*Selected passage*:
- - -

Between Breaths is a shallow look at a remarkable man’s life and legacy

Robert Chafe's play drains all the life from the story of Newfoundland animal behaviourist Jon Lien, who saved over 500 whales from fishing nets

BETWEEN BREATHS by Robert Chafe (Artistic Fraud/Factory Theatre, 125 Bathurst). Runs to December 8. $25-$50. See listing. Rating: NN

In theory, Robert Chafe’s Between Breaths has all the ingredients for a gripping, involving biographical drama. It’s inspired by the real-life story of Jon Lien (Steve O’Connell), an animal behaviourist at Newfoundland’s Memorial University who saved over 500 whales from fishing nets. After being diagnosed with dementia, he died in 2010 at 71.

But Chafe’s script, which starts with Lien’s death and moves backwards, drains all life and vitality from the story, offering up chunks of exposition instead of showing us scenes that might make us get to know the man and his work. 

Lien’s wife, Judy (Berni Stapleton), is given little to do but be a concerned, hand-wringing caregiver. Their children are mentioned but not dramatized. Likewise, Lien’s early years in the American Midwest – far away from the ocean – are mentioned but not explored. Lien does forge a connection with Wayne (Darryl Hopkins), a grizzled fisherman and former whaler who ends up being one of his best friends. 

The show’s best scene is one in which Lien, helped by a young student (Hopkins again – in a scene that’s initially confusing, because it’s not clear whether he’s Wayne or not), disentangles a whale from a fishing net. Director Jillian Keiley stages the sequence effectively, having O’Connell balance himself on his stomach on a chair to suggest his dangerous activity.

More scenes like this – capturing Lien’s work and passions – are needed. Instead, we’re given information-heavy sequences that plod along on Shawn Kerwin’s raised circular set painted with swirling blues and whites.

Original music composed, arranged and performed by the Newfoundland-based group The Once adds some ambience. But too often the music distracts from the play, giving us soulful, mournful (and heavily amplified) warblings instead of letting us reach our own conclusions about the man. 

After one particularly dramatic scene, rather than let the moment sink in, Keiley has the band sweep in, quickly altering the mood. 

It’s just one instance of many in this tone-deaf, sentimental show about a man who deserves much, much better.

- - -

*Collected material*:
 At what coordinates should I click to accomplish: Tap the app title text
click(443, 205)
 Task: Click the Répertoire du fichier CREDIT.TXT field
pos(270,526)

- - -

*Work instructions*:
Summarize the theater review in two sentences. Work only from the review itself, not the data.

*Solution to this task*:
Robert Chafe's play Between Breaths is inspired by the life of Jon Lien, a Newfoundland animal behaviorist who saved over 500 whales from fishing nets, but its script offers chunks of exposition instead of scenes that would let us get to know the man and his work. Apart from an effectively staged scene in which Lien disentangles a whale from a net, the show plods through information-heavy sequences, and the music by The Once too often distracts from the play, making it a tone-deaf, sentimental show about a man who deserves much better.